Reputation: 2184
I have a categorical data (test_data) like:
s.no Product_Category_1 Product_Category_2 Product_Category_3
0 3 NaN NaN
1 1 6 14
2 12 NaN NaN
3 12 14 NaN
4 8 NaN NaN
5 1 2 NaN
I want to convert it into binary data like:
s.no 1 2 3 6 8 12 14
0 0 0 1 0 0 0 0
1 1 0 0 1 0 0 1
2 0 0 0 0 0 1 0
3 0 0 0 0 0 1 1
4 0 0 0 0 1 0 0
5 1 1 0 0 0 0 0
I could understand that I have to use one hot encoding for this. I am using python's pandas. I used the get_dummies
function, but this function is not working on whole DataFrame.
Upvotes: 1
Views: 1274
Reputation: 176968
You could set 's.no' as the index first (if it isn't already) and unstack to get the columns into a Series.
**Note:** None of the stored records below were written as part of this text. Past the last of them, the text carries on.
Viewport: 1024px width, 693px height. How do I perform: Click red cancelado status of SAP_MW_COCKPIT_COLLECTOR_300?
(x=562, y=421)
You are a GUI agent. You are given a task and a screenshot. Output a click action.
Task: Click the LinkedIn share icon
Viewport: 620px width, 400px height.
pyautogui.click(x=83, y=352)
You can then use get_dummies
and sum the level of the multiindex to get the result:
df = df.set_index('s.no')
pd.get_dummies(df.unstack()).sum(level=1)
which yields:
1 2 3 6 8 12 14
s.no
0 0 0 1 0 0 0 0
1 1 0 0 1 0 0 1
2 0 0 0 0 0 1 0
3 0 0 0 0 0 1 1
4 0 0 0 0 1 0 0
5 1 1 0 0 0 0 0
Upvotes: 1